TASKS TO PERFORM:
a. Reproduce the passage on DNA methylation analysis from "McDonald, D. S." up to and including "J. Worm, A.", substituting "PNAS" for "Proc Natl Acad Sci USA".
b. Answer the following from the passage on DNA methylation analysis:
(i) By how many atomic mass units does C differ from T?
(ii) According to the passage, why must bisulfite treatment take place before PCR?
(iii) Which two drawbacks of additional sample processing does the passage state?
c. List every technique that the passage on DNA methylation analysis names as using bisulfite-converted PCR amplicons.

EXTRACT TO READ:
____________

C is 15 atomic mass units less than T. and the cumulative number of
C vs. T sites in one amplicon thus results in a significant overall
mass/charge difference. The above-described algorithm to calculate
the mobility differences of the amplicons from Me and UnMe gDNA
agreed with the actual observed separation of roughly 0.1-nt
difference per polymorphic site for the shorter amplicons.
[0101] In the exemplary embodiments, bisulfite treatment must occur
prior to PCR, since currently available polymerases do not
discriminate between 5mC and C to a significant extent (although
very small differences have been observed by direct sequencing of
gDNA (see A. Bart, M. W. van Passel, K. van Amsterdam, and A. van
der Ende, Direct detection of methylation in genomic DNA, Nucleic
Acids Res 33 (2005) e124)). Bisulfite-converted PCR amplicons are
used in techniques such as single-base extension (e.g.,
SNaPshot.RTM. kit) as described in K. Uhlmann, A. Brinckmann, M. R.
Toliat, H. Ritter, and P. Nurnberg, Evaluation of a potential
epigenetic biomarker by quantitative methyl-single nucleotide
polymorphism analysis, Electrophoresis 23 (2002) 4072-4079; and Z.
A. Kaminsky, A. Assadzadeh, J. Flanagan, and A. Petronis, Single
nucleotide extension technology for quantitative site-specific
evaluation of metC/C in GC-rich regions, Nucleic Acids Res 33
(2005) e95, bisulfite sequencing as described in M. Frommer, L. E.
McDonald, D. S. Millar, C. M. Collis, F. Watt, G. W. Grigg, P. L.
Molloy, and C. L. Paul, A genomic sequencing protocol that yields a
positive display of 5-methylcytosine residues in individual DNA
strands, Proc Natl Acad Sci USA 89 (1992) 1827-1831, cloning and
sequencing, melting curve analysis as described in J. Worm, A.
Aggerholm, and P. Guldberg, In-tube DNA methylation profiling by
fluorescence melting curve analysis, Clin Chem 47 (2001) 1183-1189;
and D. T. Akey, J. M. Akey, K. Zhang, and L. Jin, Assaying DNA
methylation based on high-throughput melting curve approaches,
Genomics 80 (2002) 376-384, combined bisulfite restriction analysis
(COBRA) (see Z. Xiong, and P. W. Laird, COBRA: a sensitive and
quantitative DNA methylation assay, Nucleic Acids Res 25 (1997)
2532-2534), and single-strand conformational polymorphism (SSCP)
(see N. Burri, and P. Chaubert, Complex methylation patterns
analyzed by single-strand conformation polymorphism, Biotechniques
26 (1999) 232-234). Direct analysis of the amplicon from
bisulfite-converted gDNA without any additional sample processing
steps provides a relatively simple analytical tool for detecting
the presence of methylation. Moreover, the same amplicon(s) can
then be used for additional analyses that confirm/strengthen the
results. Additional sample processing may introduce bias that
distorts quantitative measurements and requires extra time and
cost. In the event that CE is unable to resolve the methylated and
unmethylated amplicons, or if the results suggest the presence of
variable methylation in the amplicon, bisulfite sequencing or other
techniques can still be applied to the amplicon without having
created any extra steps (other than the CE analysis).

____________

EXTRACTED RECORDS:
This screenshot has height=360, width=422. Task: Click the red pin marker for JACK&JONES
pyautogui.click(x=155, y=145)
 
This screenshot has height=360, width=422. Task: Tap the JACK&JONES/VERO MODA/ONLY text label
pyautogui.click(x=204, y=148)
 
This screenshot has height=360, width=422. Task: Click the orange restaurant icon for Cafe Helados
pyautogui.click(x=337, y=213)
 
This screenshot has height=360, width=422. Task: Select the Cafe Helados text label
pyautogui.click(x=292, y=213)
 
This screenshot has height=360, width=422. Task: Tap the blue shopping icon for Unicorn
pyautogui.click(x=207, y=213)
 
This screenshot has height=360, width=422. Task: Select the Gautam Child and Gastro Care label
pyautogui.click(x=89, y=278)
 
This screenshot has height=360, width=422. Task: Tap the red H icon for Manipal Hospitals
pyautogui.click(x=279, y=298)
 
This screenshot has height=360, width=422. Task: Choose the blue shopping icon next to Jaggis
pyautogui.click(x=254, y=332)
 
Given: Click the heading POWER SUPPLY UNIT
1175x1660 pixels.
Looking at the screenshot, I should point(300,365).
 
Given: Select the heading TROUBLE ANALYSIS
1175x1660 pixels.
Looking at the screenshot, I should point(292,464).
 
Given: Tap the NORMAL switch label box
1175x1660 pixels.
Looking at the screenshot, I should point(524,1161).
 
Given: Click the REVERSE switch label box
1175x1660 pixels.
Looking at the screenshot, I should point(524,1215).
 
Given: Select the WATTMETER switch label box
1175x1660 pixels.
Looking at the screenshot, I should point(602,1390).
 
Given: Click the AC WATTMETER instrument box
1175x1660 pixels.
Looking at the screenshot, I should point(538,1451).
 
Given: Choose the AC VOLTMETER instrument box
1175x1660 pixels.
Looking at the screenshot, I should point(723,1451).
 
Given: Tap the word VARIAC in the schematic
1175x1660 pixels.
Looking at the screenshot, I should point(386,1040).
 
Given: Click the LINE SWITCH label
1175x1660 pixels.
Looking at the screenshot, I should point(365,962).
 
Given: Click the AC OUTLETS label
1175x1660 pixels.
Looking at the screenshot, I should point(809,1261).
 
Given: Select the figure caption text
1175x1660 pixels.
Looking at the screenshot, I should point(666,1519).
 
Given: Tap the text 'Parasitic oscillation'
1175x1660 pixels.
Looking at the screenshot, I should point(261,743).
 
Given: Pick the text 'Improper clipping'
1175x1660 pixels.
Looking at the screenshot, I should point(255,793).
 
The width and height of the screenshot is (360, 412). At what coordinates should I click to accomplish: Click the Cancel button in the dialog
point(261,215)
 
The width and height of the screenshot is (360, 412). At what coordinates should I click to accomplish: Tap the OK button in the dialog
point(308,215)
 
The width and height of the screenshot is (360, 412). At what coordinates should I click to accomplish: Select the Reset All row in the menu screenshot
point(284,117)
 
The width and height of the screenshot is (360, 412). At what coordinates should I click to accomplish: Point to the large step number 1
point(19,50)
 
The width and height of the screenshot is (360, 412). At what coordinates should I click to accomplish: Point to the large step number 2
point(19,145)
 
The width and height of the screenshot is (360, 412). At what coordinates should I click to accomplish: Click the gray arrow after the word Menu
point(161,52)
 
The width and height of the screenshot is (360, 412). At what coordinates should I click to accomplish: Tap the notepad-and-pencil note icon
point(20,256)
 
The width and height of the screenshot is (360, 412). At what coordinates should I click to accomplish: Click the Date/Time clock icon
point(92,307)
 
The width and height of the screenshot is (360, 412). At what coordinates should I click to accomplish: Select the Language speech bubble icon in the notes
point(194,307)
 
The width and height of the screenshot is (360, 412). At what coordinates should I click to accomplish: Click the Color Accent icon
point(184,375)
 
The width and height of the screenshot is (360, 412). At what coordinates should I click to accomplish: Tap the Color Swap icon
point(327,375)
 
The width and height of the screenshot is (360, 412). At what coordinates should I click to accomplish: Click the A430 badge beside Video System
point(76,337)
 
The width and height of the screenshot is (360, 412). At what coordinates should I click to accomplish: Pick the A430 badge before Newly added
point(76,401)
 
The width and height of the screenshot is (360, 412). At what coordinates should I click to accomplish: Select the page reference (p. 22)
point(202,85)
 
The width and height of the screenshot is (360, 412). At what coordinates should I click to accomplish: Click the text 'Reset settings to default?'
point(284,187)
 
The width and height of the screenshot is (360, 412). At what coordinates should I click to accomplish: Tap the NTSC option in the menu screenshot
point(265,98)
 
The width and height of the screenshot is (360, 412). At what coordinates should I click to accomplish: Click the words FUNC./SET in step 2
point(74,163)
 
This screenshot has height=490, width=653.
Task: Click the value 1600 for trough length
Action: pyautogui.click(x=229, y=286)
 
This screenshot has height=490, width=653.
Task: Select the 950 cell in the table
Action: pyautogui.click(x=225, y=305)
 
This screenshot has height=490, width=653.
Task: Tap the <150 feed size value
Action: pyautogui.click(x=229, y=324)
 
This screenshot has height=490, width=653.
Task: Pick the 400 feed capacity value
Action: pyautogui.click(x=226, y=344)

____________

RESPONSES IN ORDER:
a.
McDonald, D. S. Millar, C. M. Collis, F. Watt, G. W. Grigg, P. L.
Molloy, and C. L. Paul, A genomic sequencing protocol that yields a
positive display of 5-methylcytosine residues in individual DNA
strands, PNAS 89 (1992) 1827-1831, cloning and
sequencing, melting curve analysis as described in J. Worm, A.

b.
(i) C is 15 atomic mass units less than T.
(ii) Currently available polymerases do not discriminate between 5mC and C to a significant extent.
(iii) It may introduce bias that distorts quantitative measurements, and it requires extra time and cost.

c.
- Single-base extension (e.g., SNaPshot.RTM. kit)
- Bisulfite sequencing
- Cloning and sequencing
- Melting curve analysis
- Combined bisulfite restriction analysis (COBRA)
- Single-strand conformational polymorphism (SSCP)